Yesterday, the creative marketing community was up in arms after Adobe locked some of its users out of the company’s software until that user agreed to terms that appeared to hand over all rights for AI training.

Some said they couldn’t even get support, or cancel their subscription, or uninstall their apps until they agreed to the terms.

Hey @Photoshop what the hell was that new agreement you forced us to sign this morning that locked our ap until we agree to it?

We are working on a bloody movie here, and NO, you don’t suddenly have the right to any of the work we are doing on it because we pay you to use photoshop. What the f**k?!

Duncan Jones, film director

At first, Adobe came out with a statement which was basically “Yo, what’s the problem? We’ve had these terms in there forever,” which of course didn’t do them any favours.

This policy has been in place for many years…

Adobe accesses user content for a number of reasons, including the ability to deliver some of our most innovative cloud-based features…

Adobe statement

Adobe’s (late) explanation

Late yesterday, wiser heads in Adobe’s p.r. department apparently prevailed and they published a blog post offering more details.

Essentially, they said their updated terms were meant to offer some examples of how existing policy would play out, and that some of their need to review the data you upload to their cloud was about monitoring for child abuse imagery.

Most importantly, Adobe says regardless of how it may have sounded, it doesn’t use customer content to train its AI, which it calls Firefly:

Firefly generative AI models are trained on a dataset of licensed content, such as Adobe Stock, and public domain content where copyright has expired…

Customers own their content and Adobe does not assume any ownership of customer work.

The company said it would be tweaking those the Terms of Use acceptance screens customers see when opening applications to make them a little less scary.
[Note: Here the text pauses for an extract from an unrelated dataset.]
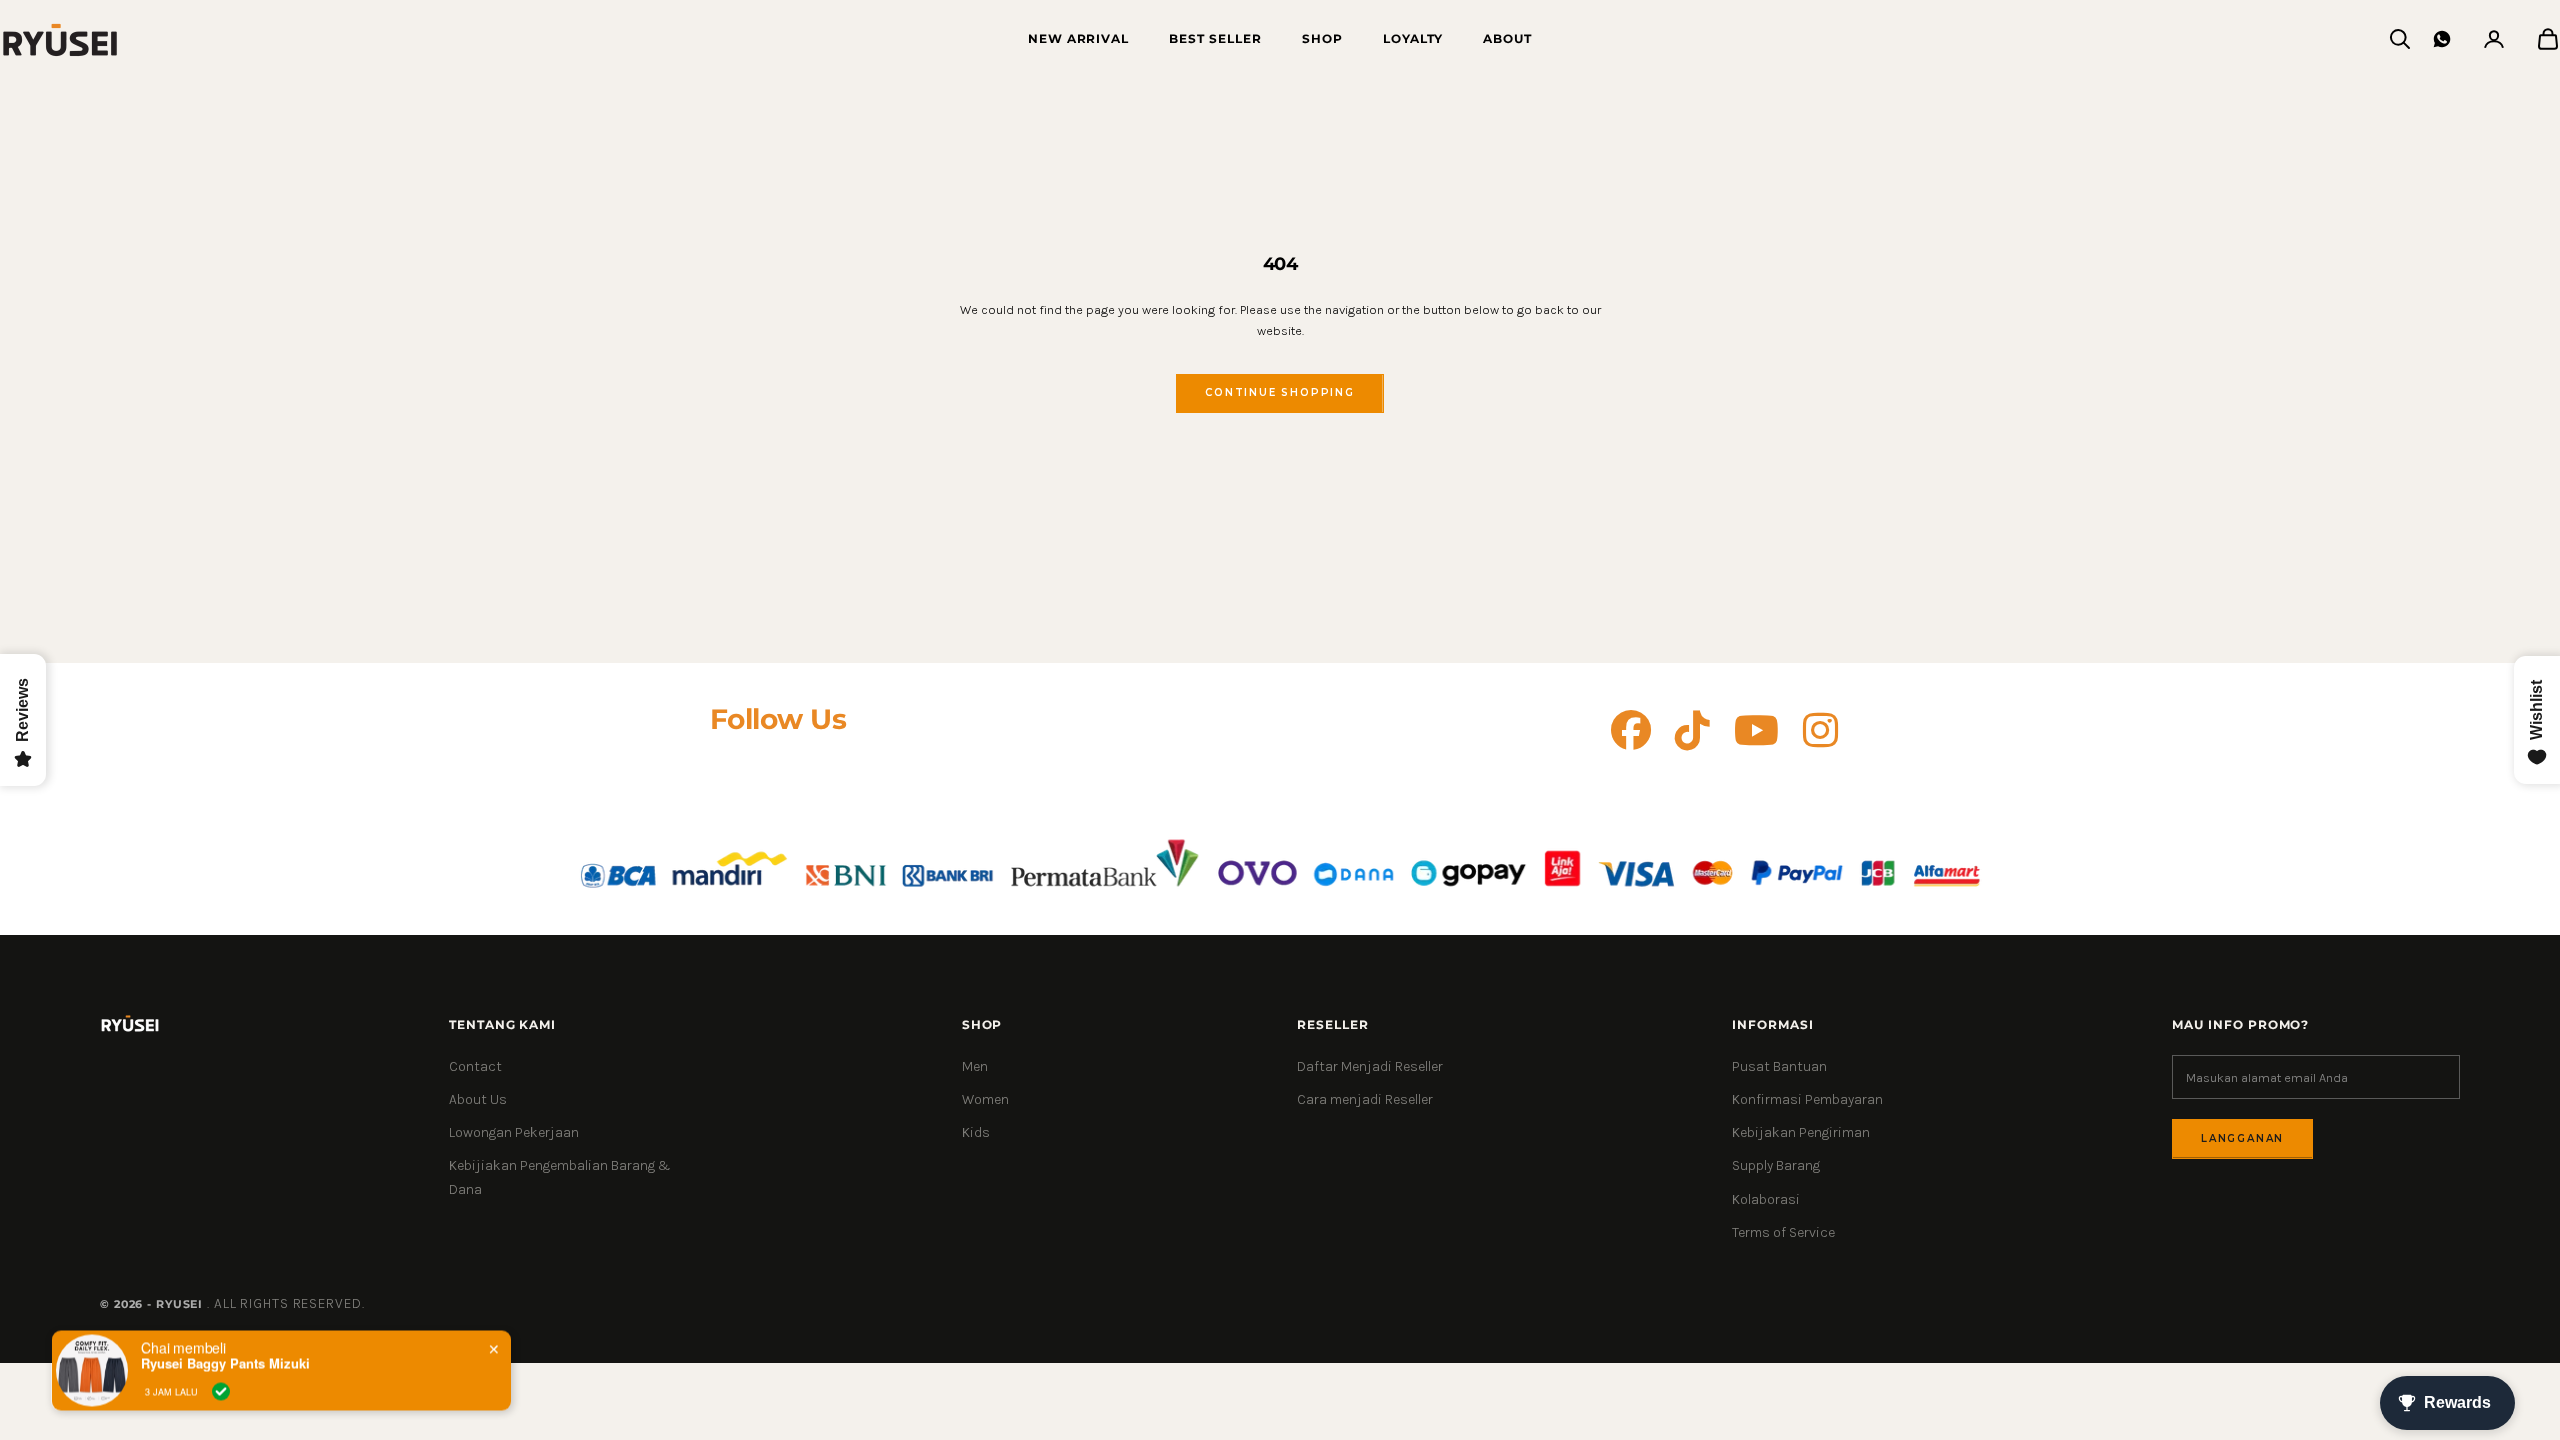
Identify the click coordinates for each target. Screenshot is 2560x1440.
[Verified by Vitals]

A disappointing track record

This certainly isn’t the first time Adobe’s sold out some of its goodwill. It was only a couple of years ago when the company turned colours in its customers’ documents to black if they didn’t purchase an additional Pantone colour licence.

This might be a good time to remind you that there are plenty of outstanding Adobe substitutes out there which don’t charge you a monthly fee to use: the Affinity suite is an excellent replacement. I bought Pixelmator Pro for $25 about six years ago — it does pretty much everything Photoshop does, including reading and writing Photoshop files. Both products are low cost and pay-once lifetime models.